- **Written problem 1**
In the share exchange agreement form, swap "Georgia" for "Delaware" and write out the passage starting at "FORM OF SHARE" and ending at "Shareholder’s Voting Shares.".
- **Written problem 2**
According to the share exchange agreement form, what is the par value of each share of the Company's Class A Common Stock?

- **Selected extract**
☆ ☆ ☆

EXHIBIT10.1 FORMOF SHARE EXCHANGE AGREEMENT

Contract Categories: Business Finance - Exchange Agreements
EX-10.1 2 v149808_ex10-1.htm Unassociated Document
EXHIBIT 10.1

FORM OF SHARE EXCHANGE AGREEMENT

This SHARE EXCHANGE AGREEMENT (the “Agreement”) is entered into this _____ of _____, 20__, by and among AARON’S, INC., a Georgia corporation (the “Company”) and _______________ (the “Shareholder”).

R E C I T A L S:

A.           The Shareholder is the owner of shares of the Company’s Class A Common Stock, Par Value $0.50 Per Share (the “Voting Shares”).

B.           The Shareholder desires to transfer to the Company ___________ Voting Shares in exchange for shares of the Company’s Common Stock, Par Value $0.50 Per Share (the “Non-Voting Shares”), and the Company desires to issue to the Shareholder Non-Voting Shares in exchange for the Shareholder’s Voting Shares.

In consideration of the foregoing, the agreements set forth below and other good and valuable consideration, the parties hereby agree as follows:

1. Exchange of Shares.  The Shareholder hereby sells, transfers and conveys to the Company all right, title and interest in _________ Voting Shares, free and clear of all liens, security interests and encumbrances.  In consideration thereof, the Company hereby issues to the Shareholder _______ Non-Voting Shares, free and clear of all liens, security interests and encumbrances.

The parties acknowledge and agree that the number of Non-Voting Shares issued for the Shareholder’s Voting Shares is equal to the quotient (rounded to the nearest whole number) of:

a.  
The product of (i) the number of Voting Shares being tendered to the Company for exchange by the Shareholder multiplied by (ii) the average, without regard to volume, of the closing sales prices of one Voting Share on the New York Stock Exchange during the thirty (30) consecutive trading days, not including days on which there is no trading activity, ending on the ______ trading day preceding the date hereof;

divided by

b.

☆ ☆ ☆

- **Stored records**
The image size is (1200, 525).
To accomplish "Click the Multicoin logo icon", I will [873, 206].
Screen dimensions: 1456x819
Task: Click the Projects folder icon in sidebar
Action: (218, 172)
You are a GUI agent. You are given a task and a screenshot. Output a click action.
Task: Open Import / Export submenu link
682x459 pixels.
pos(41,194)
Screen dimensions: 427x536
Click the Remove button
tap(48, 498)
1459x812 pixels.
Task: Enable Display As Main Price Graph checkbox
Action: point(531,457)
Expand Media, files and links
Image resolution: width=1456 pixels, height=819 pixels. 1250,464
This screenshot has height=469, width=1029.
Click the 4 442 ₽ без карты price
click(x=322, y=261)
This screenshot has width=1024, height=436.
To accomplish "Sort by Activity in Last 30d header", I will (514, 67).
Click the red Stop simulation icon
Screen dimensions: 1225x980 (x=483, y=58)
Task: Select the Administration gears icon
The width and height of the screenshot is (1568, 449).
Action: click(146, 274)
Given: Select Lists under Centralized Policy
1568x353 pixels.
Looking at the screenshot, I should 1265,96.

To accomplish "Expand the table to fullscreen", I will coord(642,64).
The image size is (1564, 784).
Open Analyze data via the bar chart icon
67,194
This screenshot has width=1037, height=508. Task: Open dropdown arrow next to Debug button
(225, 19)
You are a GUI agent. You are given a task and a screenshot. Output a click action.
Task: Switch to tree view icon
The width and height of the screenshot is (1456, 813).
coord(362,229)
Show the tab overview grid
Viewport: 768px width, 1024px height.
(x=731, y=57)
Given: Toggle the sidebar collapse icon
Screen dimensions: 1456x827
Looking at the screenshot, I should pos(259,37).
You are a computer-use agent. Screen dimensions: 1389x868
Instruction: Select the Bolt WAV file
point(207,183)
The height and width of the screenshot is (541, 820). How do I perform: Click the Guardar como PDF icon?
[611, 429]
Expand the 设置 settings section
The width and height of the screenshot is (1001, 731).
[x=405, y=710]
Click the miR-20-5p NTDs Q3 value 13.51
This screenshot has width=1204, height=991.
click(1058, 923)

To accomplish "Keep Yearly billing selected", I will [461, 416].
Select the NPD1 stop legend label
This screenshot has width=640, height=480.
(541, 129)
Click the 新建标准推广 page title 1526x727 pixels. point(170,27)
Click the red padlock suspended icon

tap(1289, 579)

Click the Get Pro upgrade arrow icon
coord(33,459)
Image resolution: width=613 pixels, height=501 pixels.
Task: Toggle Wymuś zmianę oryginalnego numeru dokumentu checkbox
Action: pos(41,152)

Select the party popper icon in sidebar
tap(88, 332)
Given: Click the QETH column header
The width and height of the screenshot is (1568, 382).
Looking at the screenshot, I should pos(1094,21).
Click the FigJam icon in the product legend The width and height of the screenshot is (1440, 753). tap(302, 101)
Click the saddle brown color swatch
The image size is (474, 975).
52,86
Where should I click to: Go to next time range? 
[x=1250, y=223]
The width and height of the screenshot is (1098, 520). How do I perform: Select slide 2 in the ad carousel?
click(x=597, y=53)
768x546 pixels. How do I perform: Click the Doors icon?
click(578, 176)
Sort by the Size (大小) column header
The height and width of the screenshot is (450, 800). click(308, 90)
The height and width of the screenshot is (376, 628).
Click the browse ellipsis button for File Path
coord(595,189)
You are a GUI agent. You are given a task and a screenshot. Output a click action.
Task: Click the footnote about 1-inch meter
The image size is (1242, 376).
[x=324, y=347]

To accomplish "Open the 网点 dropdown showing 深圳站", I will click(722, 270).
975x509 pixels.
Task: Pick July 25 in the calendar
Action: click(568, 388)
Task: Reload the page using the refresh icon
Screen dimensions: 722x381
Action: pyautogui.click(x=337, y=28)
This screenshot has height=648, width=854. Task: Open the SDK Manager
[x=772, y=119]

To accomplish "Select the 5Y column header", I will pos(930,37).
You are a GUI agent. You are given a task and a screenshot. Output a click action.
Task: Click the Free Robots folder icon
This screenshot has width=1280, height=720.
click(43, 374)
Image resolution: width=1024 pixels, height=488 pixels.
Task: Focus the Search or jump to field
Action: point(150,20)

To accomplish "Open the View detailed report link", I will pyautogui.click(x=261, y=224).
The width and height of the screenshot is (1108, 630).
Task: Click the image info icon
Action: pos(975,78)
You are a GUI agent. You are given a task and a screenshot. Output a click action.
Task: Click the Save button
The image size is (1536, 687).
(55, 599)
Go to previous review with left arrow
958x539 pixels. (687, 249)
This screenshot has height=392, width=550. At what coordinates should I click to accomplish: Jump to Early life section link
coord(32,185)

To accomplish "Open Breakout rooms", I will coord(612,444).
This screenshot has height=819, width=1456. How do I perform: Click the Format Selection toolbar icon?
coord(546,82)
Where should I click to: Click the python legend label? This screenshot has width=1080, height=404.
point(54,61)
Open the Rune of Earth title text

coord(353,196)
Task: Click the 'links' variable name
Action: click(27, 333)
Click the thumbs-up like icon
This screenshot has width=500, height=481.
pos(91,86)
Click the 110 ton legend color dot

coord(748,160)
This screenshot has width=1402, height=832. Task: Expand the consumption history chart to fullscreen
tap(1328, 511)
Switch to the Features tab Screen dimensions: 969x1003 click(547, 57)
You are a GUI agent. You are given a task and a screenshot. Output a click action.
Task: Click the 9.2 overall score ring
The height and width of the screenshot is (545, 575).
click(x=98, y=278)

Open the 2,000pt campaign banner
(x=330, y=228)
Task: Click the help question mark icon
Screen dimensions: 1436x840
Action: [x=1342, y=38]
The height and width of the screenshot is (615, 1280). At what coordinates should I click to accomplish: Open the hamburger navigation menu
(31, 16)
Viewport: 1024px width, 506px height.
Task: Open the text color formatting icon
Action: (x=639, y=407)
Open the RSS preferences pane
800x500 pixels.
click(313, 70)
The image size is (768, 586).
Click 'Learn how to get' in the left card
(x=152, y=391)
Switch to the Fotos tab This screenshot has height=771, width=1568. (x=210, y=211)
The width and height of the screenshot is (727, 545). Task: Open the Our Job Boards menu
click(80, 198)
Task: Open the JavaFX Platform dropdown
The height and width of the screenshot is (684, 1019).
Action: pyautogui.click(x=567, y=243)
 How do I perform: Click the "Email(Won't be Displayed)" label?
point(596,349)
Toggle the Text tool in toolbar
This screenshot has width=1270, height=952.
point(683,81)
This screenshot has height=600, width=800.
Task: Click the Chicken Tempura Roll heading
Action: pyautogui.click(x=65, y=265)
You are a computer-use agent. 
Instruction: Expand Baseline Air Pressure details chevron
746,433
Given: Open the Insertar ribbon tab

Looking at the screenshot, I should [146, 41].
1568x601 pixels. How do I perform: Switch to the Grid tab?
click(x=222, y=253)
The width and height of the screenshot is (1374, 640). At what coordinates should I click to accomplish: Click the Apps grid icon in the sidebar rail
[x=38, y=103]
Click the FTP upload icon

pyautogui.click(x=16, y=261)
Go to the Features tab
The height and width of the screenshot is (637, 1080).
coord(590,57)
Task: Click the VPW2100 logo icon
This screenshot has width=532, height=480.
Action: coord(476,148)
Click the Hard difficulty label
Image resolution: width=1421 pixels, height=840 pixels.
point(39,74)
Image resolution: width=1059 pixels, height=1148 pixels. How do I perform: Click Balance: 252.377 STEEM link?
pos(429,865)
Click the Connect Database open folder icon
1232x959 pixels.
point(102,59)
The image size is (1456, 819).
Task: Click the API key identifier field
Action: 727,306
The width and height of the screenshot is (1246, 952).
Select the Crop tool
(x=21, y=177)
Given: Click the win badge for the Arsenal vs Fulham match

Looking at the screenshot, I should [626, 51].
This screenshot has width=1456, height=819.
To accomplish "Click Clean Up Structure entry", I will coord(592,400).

☆ ☆ ☆

- **Full response 1**
FORM OF SHARE EXCHANGE AGREEMENT

This SHARE EXCHANGE AGREEMENT (the “Agreement”) is entered into this _____ of _____, 20__, by and among AARON’S, INC., a Delaware corporation (the “Company”) and _______________ (the “Shareholder”).

R E C I T A L S:

A.           The Shareholder is the owner of shares of the Company’s Class A Common Stock, Par Value $0.50 Per Share (the “Voting Shares”).

B.           The Shareholder desires to transfer to the Company ___________ Voting Shares in exchange for shares of the Company’s Common Stock, Par Value $0.50 Per Share (the “Non-Voting Shares”), and the Company desires to issue to the Shareholder Non-Voting Shares in exchange for the Shareholder’s Voting Shares.

- **Full response 2**
$0.50 per share.